### EXTRACT TO READ
○ ○ ○

Background information
- Born: October 25, 1951 (age 74) Pittsburgh, Pennsylvania, U.S.
- Genres: Rock; new wave; punk rock; art punk; post-punk;
- Occupations: Musician, songwriter
- Instruments: Guitar, vocals
- Years active: 1973–present
- Member of: Television
- Website: richardlloyd.com

= Richard Lloyd (guitarist) =

American guitarist (born 1951)

Richard Lloyd (born October 25, 1951) is an American guitarist and songwriter, best known as a founding member of the rock band Television.

== Early life ==
Born in Pittsburgh, Pennsylvania, Lloyd first became interested in music as a child.

Lloyd attended Stuyvesant High School in New York City. In his early teens, he studied drums with William Kessler, who was the ghostwriter for Cozy Cole, one of the famous big-band drummers. A few years later, he turned to the guitar.

○ ○ ○

### DATASET CONTENT
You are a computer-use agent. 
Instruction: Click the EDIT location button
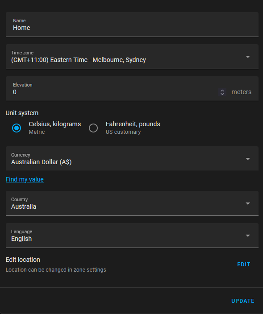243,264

○ ○ ○

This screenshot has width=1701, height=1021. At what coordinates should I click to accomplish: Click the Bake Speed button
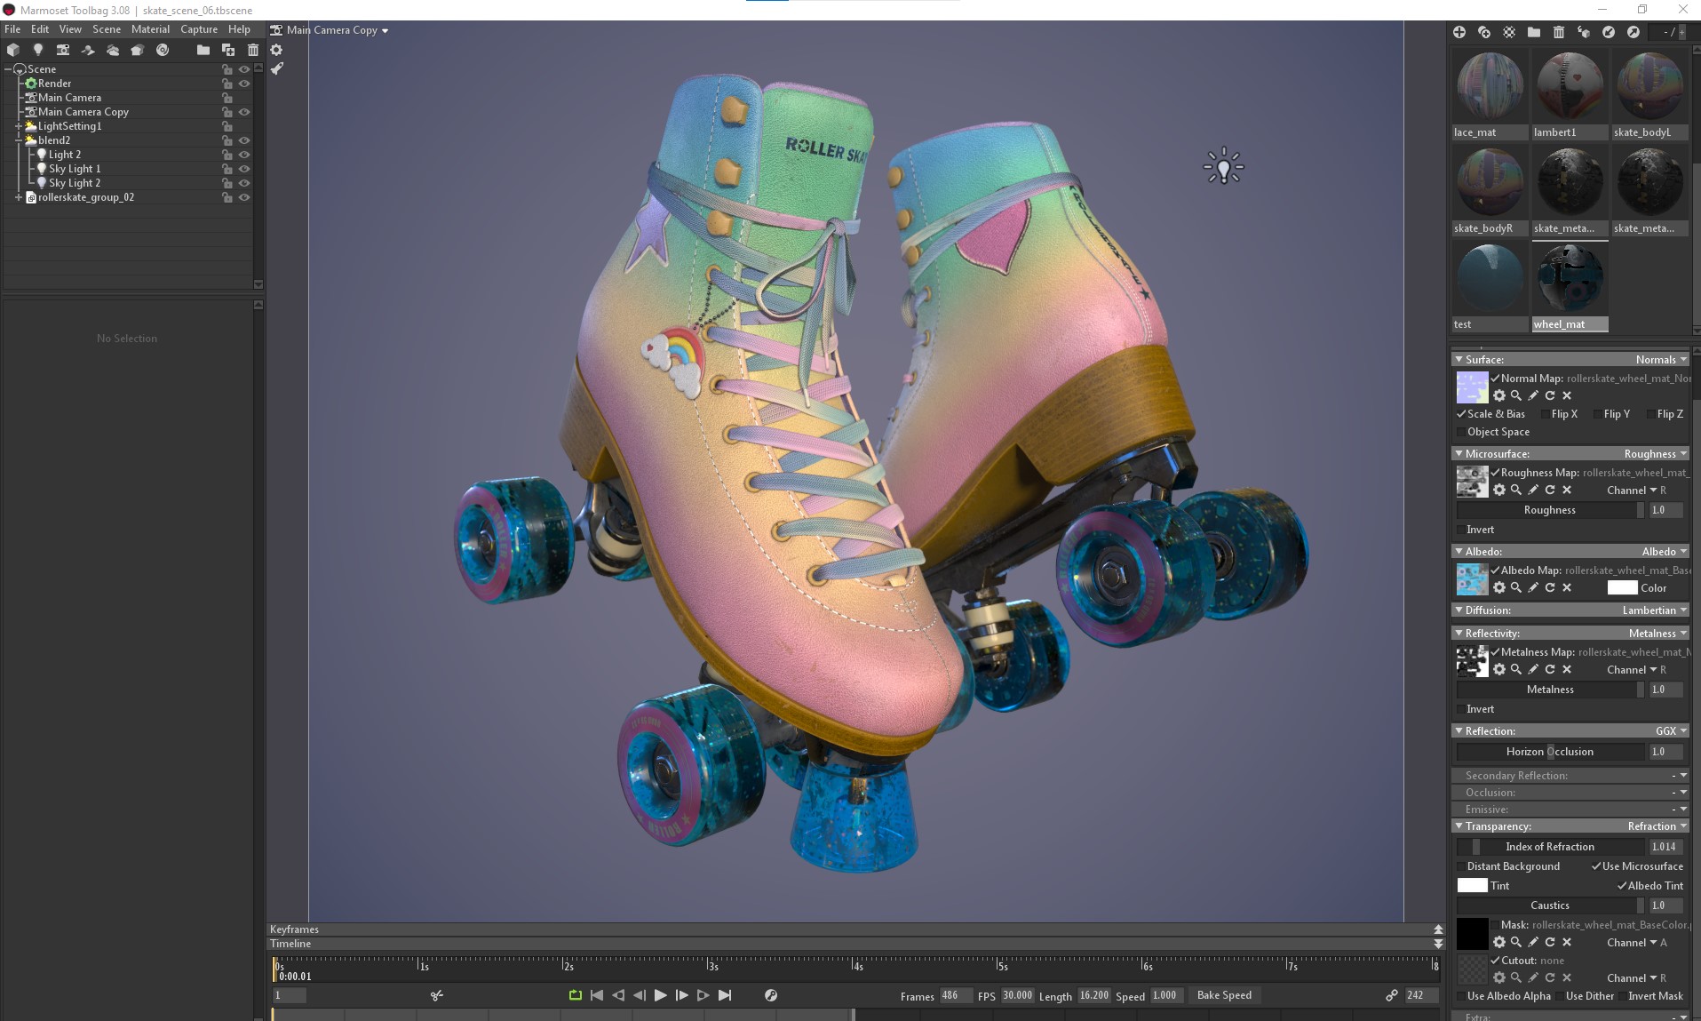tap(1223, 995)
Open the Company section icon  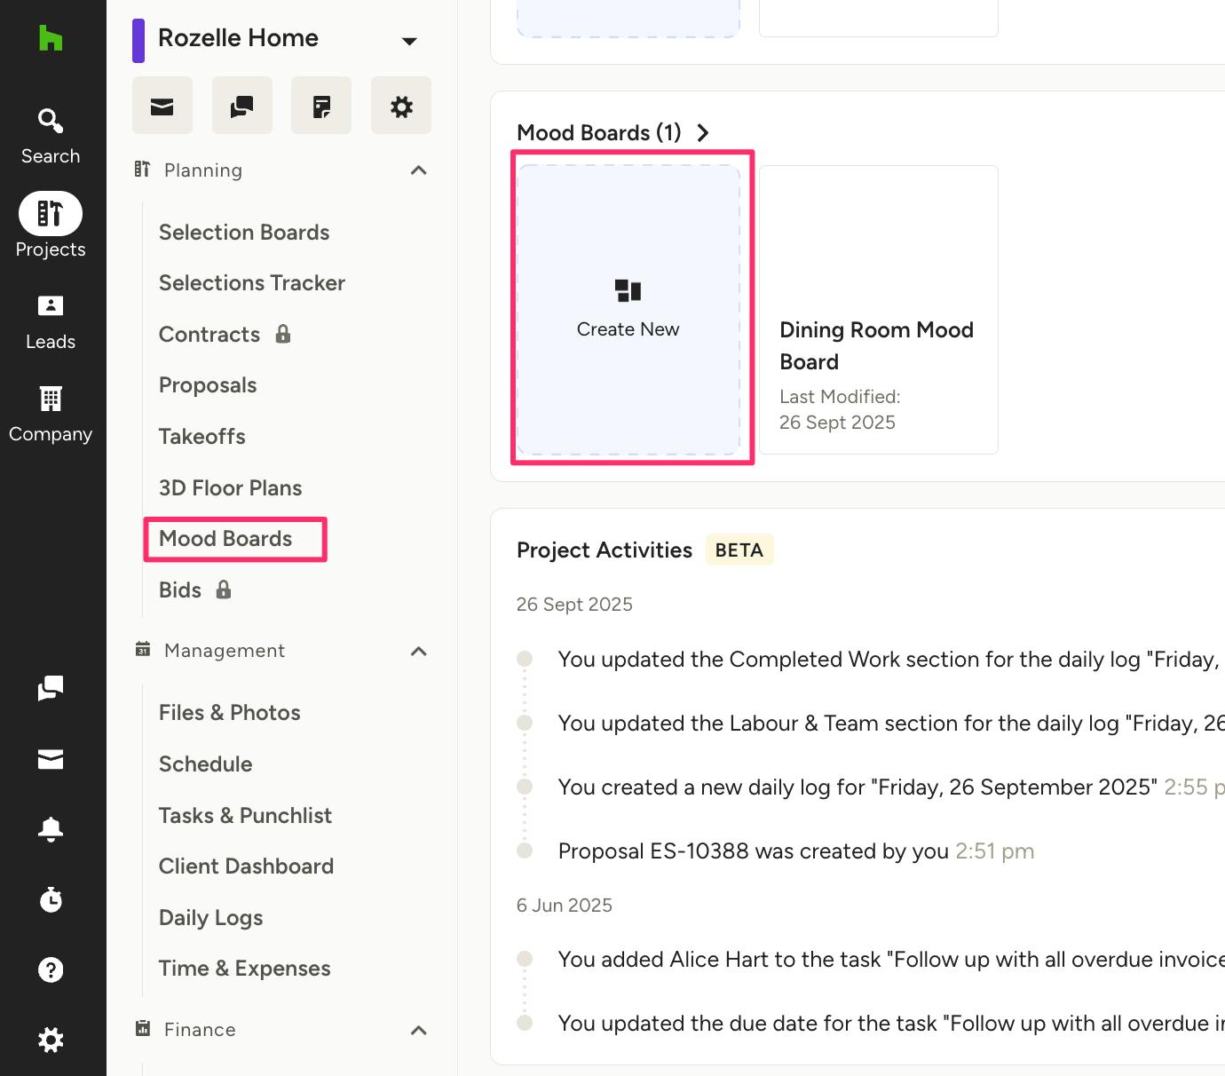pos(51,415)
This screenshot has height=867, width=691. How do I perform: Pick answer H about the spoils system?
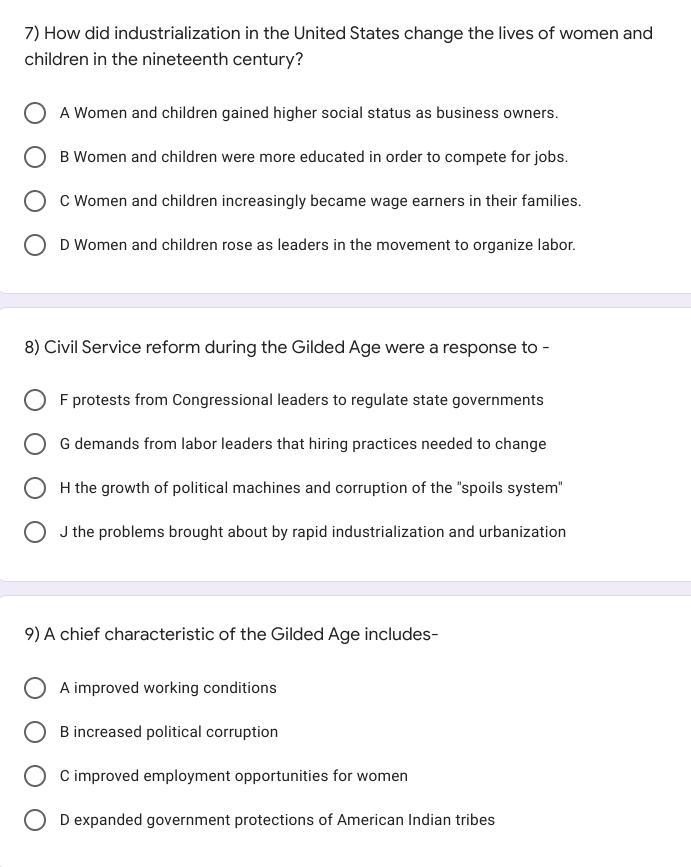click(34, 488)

○ ○ ○

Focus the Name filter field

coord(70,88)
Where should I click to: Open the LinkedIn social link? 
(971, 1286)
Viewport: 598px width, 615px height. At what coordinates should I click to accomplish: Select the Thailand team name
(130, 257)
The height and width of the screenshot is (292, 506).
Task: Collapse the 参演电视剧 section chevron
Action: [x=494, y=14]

○ ○ ○

### ACTION ITEM
According to the Richard Lloyd article, who taught him drums in his early teens? The records are separate material and have no link to the Richard Lloyd article.

### ANSWER FOR THIS EXERCISE
William Kessler